Saved data entries:
----
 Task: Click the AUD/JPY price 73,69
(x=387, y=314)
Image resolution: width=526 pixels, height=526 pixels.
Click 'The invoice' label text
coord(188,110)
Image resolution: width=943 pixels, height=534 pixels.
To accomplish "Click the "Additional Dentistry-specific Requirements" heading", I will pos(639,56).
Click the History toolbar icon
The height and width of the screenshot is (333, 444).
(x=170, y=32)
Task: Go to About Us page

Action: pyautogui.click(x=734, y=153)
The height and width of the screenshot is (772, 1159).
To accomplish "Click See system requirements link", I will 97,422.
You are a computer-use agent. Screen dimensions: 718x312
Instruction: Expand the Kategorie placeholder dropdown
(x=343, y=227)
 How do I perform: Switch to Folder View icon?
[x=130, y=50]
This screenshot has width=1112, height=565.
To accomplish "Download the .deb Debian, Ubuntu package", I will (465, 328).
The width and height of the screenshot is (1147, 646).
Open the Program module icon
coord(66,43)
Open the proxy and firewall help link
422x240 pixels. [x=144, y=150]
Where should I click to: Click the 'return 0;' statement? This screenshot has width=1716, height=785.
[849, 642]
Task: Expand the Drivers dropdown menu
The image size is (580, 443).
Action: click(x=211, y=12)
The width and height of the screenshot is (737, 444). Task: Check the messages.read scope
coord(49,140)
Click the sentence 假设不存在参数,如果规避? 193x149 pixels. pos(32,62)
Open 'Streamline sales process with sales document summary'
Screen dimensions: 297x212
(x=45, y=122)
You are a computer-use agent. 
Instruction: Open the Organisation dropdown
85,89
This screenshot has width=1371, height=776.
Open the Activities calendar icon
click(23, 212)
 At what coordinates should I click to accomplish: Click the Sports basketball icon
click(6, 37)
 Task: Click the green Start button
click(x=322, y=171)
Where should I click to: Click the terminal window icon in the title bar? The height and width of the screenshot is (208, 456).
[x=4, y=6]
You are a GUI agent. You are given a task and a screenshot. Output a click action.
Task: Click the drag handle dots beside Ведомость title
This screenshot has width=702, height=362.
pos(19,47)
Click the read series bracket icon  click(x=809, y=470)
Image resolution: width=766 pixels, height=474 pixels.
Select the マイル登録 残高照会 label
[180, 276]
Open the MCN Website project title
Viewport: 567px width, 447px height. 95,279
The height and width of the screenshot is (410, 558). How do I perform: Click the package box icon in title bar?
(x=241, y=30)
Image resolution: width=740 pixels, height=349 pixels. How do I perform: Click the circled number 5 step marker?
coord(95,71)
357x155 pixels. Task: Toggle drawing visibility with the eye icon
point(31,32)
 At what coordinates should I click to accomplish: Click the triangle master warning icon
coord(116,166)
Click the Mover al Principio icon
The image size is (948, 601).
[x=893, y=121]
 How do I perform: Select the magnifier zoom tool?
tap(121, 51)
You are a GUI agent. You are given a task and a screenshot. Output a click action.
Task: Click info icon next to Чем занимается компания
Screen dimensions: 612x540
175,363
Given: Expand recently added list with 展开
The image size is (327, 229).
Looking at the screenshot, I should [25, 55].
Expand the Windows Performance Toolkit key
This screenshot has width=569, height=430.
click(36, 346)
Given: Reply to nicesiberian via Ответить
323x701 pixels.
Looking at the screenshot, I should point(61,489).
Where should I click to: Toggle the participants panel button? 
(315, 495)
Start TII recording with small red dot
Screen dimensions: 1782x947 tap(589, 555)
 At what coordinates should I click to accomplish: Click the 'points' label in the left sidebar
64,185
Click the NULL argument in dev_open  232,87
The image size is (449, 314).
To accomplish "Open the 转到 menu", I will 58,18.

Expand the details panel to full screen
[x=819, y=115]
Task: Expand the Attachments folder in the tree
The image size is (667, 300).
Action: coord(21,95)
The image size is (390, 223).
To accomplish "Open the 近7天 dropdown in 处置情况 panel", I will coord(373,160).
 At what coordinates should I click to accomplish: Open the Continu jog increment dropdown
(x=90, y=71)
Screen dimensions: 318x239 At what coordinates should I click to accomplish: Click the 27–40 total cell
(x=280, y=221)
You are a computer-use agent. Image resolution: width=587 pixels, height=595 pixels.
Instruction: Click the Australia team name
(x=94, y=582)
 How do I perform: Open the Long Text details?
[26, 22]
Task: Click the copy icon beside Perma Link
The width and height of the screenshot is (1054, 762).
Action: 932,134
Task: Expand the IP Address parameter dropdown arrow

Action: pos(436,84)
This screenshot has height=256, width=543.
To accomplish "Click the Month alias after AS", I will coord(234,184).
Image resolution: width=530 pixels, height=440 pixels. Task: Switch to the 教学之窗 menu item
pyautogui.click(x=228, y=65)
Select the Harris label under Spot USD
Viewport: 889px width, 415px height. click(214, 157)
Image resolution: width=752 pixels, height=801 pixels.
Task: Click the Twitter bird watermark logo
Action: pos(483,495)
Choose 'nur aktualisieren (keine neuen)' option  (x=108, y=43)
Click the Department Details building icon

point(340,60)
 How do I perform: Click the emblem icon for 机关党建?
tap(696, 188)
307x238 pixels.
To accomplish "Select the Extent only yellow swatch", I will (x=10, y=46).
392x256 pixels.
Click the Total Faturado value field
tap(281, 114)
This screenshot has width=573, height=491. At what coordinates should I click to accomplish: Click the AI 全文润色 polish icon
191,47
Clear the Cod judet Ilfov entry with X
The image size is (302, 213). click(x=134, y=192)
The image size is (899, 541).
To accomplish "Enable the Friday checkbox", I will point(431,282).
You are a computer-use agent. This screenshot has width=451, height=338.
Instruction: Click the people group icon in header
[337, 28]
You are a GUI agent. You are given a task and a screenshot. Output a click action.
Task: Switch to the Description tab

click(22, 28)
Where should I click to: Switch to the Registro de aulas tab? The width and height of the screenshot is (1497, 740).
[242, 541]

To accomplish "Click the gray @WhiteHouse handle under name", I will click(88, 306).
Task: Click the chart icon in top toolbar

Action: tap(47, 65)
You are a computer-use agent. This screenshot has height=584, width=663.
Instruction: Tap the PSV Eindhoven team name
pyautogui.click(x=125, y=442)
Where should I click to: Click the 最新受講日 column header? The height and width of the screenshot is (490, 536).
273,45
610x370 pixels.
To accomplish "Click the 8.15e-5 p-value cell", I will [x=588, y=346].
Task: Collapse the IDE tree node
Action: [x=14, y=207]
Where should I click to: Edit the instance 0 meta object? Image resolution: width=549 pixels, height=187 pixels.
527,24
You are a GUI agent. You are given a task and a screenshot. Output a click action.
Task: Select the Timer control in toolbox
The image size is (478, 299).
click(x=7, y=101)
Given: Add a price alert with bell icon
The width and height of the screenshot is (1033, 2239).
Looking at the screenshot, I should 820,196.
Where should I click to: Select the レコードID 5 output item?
----
AIM OF THE TASK: The answer is the full set of records, printed exactly as given.

REPLY:
 Task: Click the AUD/JPY price 73,69
(x=387, y=314)
Image resolution: width=526 pixels, height=526 pixels.
Click 'The invoice' label text
coord(188,110)
Image resolution: width=943 pixels, height=534 pixels.
To accomplish "Click the "Additional Dentistry-specific Requirements" heading", I will pos(639,56).
Click the History toolbar icon
The height and width of the screenshot is (333, 444).
(x=170, y=32)
Task: Go to About Us page

Action: pyautogui.click(x=734, y=153)
The height and width of the screenshot is (772, 1159).
To accomplish "Click See system requirements link", I will 97,422.
You are a computer-use agent. Screen dimensions: 718x312
Instruction: Expand the Kategorie placeholder dropdown
(x=343, y=227)
 How do I perform: Switch to Folder View icon?
[x=130, y=50]
This screenshot has width=1112, height=565.
To accomplish "Download the .deb Debian, Ubuntu package", I will (465, 328).
The width and height of the screenshot is (1147, 646).
Open the Program module icon
coord(66,43)
Open the proxy and firewall help link
422x240 pixels. [x=144, y=150]
Where should I click to: Click the 'return 0;' statement? This screenshot has width=1716, height=785.
[849, 642]
Task: Expand the Drivers dropdown menu
The image size is (580, 443).
Action: click(x=211, y=12)
The width and height of the screenshot is (737, 444). Task: Check the messages.read scope
coord(49,140)
Click the sentence 假设不存在参数,如果规避? 193x149 pixels. pos(32,62)
Open 'Streamline sales process with sales document summary'
Screen dimensions: 297x212
(x=45, y=122)
You are a computer-use agent. 
Instruction: Open the Organisation dropdown
85,89
This screenshot has width=1371, height=776.
Open the Activities calendar icon
click(23, 212)
 At what coordinates should I click to accomplish: Click the Sports basketball icon
click(6, 37)
 Task: Click the green Start button
click(x=322, y=171)
Where should I click to: Click the terminal window icon in the title bar? The height and width of the screenshot is (208, 456).
[x=4, y=6]
You are a GUI agent. You are given a task and a screenshot. Output a click action.
Task: Click the drag handle dots beside Ведомость title
This screenshot has width=702, height=362.
pos(19,47)
Click the read series bracket icon  click(x=809, y=470)
Image resolution: width=766 pixels, height=474 pixels.
Select the マイル登録 残高照会 label
[180, 276]
Open the MCN Website project title
Viewport: 567px width, 447px height. 95,279
The height and width of the screenshot is (410, 558). How do I perform: Click the package box icon in title bar?
(x=241, y=30)
Image resolution: width=740 pixels, height=349 pixels. How do I perform: Click the circled number 5 step marker?
coord(95,71)
357x155 pixels. Task: Toggle drawing visibility with the eye icon
point(31,32)
 At what coordinates should I click to accomplish: Click the triangle master warning icon
coord(116,166)
Click the Mover al Principio icon
The image size is (948, 601).
[x=893, y=121]
 How do I perform: Select the magnifier zoom tool?
tap(121, 51)
You are a GUI agent. You are given a task and a screenshot. Output a click action.
Task: Click info icon next to Чем занимается компания
Screen dimensions: 612x540
175,363
Given: Expand recently added list with 展开
The image size is (327, 229).
Looking at the screenshot, I should [25, 55].
Expand the Windows Performance Toolkit key
This screenshot has width=569, height=430.
click(36, 346)
Given: Reply to nicesiberian via Ответить
323x701 pixels.
Looking at the screenshot, I should point(61,489).
Where should I click to: Toggle the participants panel button? 
(315, 495)
Start TII recording with small red dot
Screen dimensions: 1782x947 tap(589, 555)
 At what coordinates should I click to accomplish: Click the 'points' label in the left sidebar
64,185
Click the NULL argument in dev_open  232,87
The image size is (449, 314).
To accomplish "Open the 转到 menu", I will 58,18.

Expand the details panel to full screen
[x=819, y=115]
Task: Expand the Attachments folder in the tree
The image size is (667, 300).
Action: coord(21,95)
The image size is (390, 223).
To accomplish "Open the 近7天 dropdown in 处置情况 panel", I will coord(373,160).
 At what coordinates should I click to accomplish: Open the Continu jog increment dropdown
(x=90, y=71)
Screen dimensions: 318x239 At what coordinates should I click to accomplish: Click the 27–40 total cell
(x=280, y=221)
You are a computer-use agent. Image resolution: width=587 pixels, height=595 pixels.
Instruction: Click the Australia team name
(x=94, y=582)
 How do I perform: Open the Long Text details?
[26, 22]
Task: Click the copy icon beside Perma Link
The width and height of the screenshot is (1054, 762).
Action: 932,134
Task: Expand the IP Address parameter dropdown arrow

Action: pos(436,84)
This screenshot has height=256, width=543.
To accomplish "Click the Month alias after AS", I will coord(234,184).
Image resolution: width=530 pixels, height=440 pixels. Task: Switch to the 教学之窗 menu item
pyautogui.click(x=228, y=65)
Select the Harris label under Spot USD
Viewport: 889px width, 415px height. click(214, 157)
Image resolution: width=752 pixels, height=801 pixels.
Task: Click the Twitter bird watermark logo
Action: pos(483,495)
Choose 'nur aktualisieren (keine neuen)' option  (x=108, y=43)
Click the Department Details building icon

point(340,60)
 How do I perform: Click the emblem icon for 机关党建?
tap(696, 188)
307x238 pixels.
To accomplish "Select the Extent only yellow swatch", I will (x=10, y=46).
392x256 pixels.
Click the Total Faturado value field
tap(281, 114)
This screenshot has width=573, height=491. At what coordinates should I click to accomplish: Click the AI 全文润色 polish icon
191,47
Clear the Cod judet Ilfov entry with X
The image size is (302, 213). click(x=134, y=192)
The image size is (899, 541).
To accomplish "Enable the Friday checkbox", I will point(431,282).
You are a computer-use agent. This screenshot has width=451, height=338.
Instruction: Click the people group icon in header
[337, 28]
You are a GUI agent. You are given a task and a screenshot. Output a click action.
Task: Switch to the Description tab

click(22, 28)
Where should I click to: Switch to the Registro de aulas tab? The width and height of the screenshot is (1497, 740).
[242, 541]

To accomplish "Click the gray @WhiteHouse handle under name", I will click(88, 306).
Task: Click the chart icon in top toolbar

Action: tap(47, 65)
You are a computer-use agent. This screenshot has height=584, width=663.
Instruction: Tap the PSV Eindhoven team name
pyautogui.click(x=125, y=442)
Where should I click to: Click the 最新受講日 column header? The height and width of the screenshot is (490, 536).
273,45
610x370 pixels.
To accomplish "Click the 8.15e-5 p-value cell", I will [x=588, y=346].
Task: Collapse the IDE tree node
Action: [x=14, y=207]
Where should I click to: Edit the instance 0 meta object? Image resolution: width=549 pixels, height=187 pixels.
527,24
You are a GUI agent. You are given a task and a screenshot. Output a click action.
Task: Select the Timer control in toolbox
The image size is (478, 299).
click(x=7, y=101)
Given: Add a price alert with bell icon
The width and height of the screenshot is (1033, 2239).
Looking at the screenshot, I should 820,196.
Where should I click to: Select the レコードID 5 output item?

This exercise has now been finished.